Das glückliche Ende scheint die in Celle eingeschlagene Polizeistrategie eindrucksvoll zu bestätigen. Den Tätern in der Hoffnung auf die Freilassung der Geiseln zunächst freies Geleit zu gewähren, um sie dann anschließend zu fassen, nach diesem Muster hatte auch die nordrhein-westfälische Polizei am 16.8.1988 zunächst auf die Gladbecker Geiselaffäre reagiert — mit katastrophalem Ausgang. Zwei Geiseln, der italienische 15jährige Junge Emmanuele de Giorgi und die 18jährige Silke Bischoff wurden im Verlauf des Dramas, das durch eine polizeiliche Rambo-Aktion auf der Autobahn endete, erschossen. Ein grausames Ende, das die Düsseldorfer CDU der vermeintlich „weichen Linie“ von Innenminister Schnoor zuschrieb. Wegen dieser NRW-Linie sei ein früher, erfolgversprechenderer Zugriff am Tatort — unter Einsatz des gezielten Todesschusses — nur halbherzig geplant worden.

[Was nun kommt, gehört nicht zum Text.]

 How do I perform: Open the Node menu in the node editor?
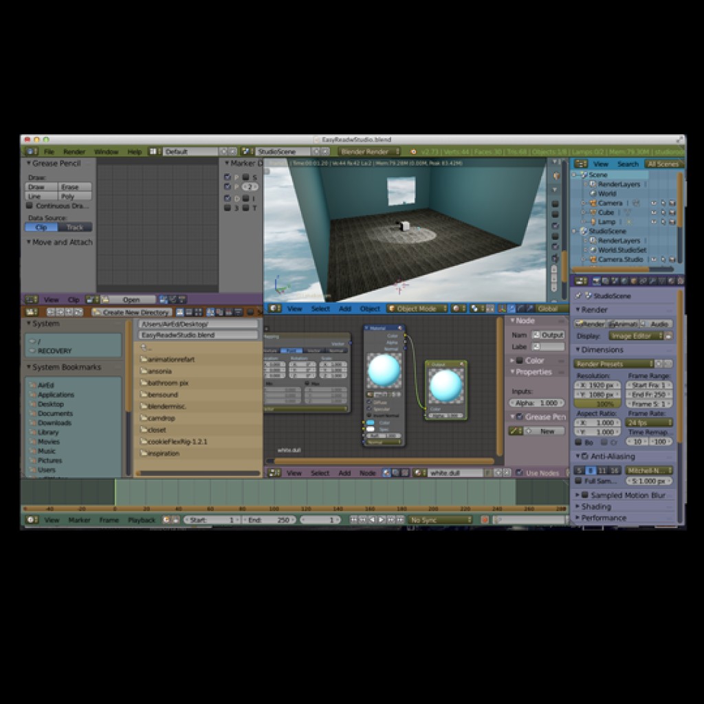point(368,473)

Blickt man nach Celle, dann scheint das Gladbecker polizeiliche Fahndungsmuster dagegen bestätigt worden zu sein. Nicht die Stragegie war demnach falsch, sondern die Durchführung mangelhaft. Tatsächlich hatten zahlreiche Fehler bei der Observation dazu geführt, daß die Gladbecker Geiselnehmer wußten, daß das versprochene freie Geleit nichts als eine Finte war. Der Gipfel der Polizeipannen war dann in Bremen die irrsinnige Festnahme der weiblichen Geiselnehmerin, die unmittelbar zur Ermordung der ersten Geisel führte.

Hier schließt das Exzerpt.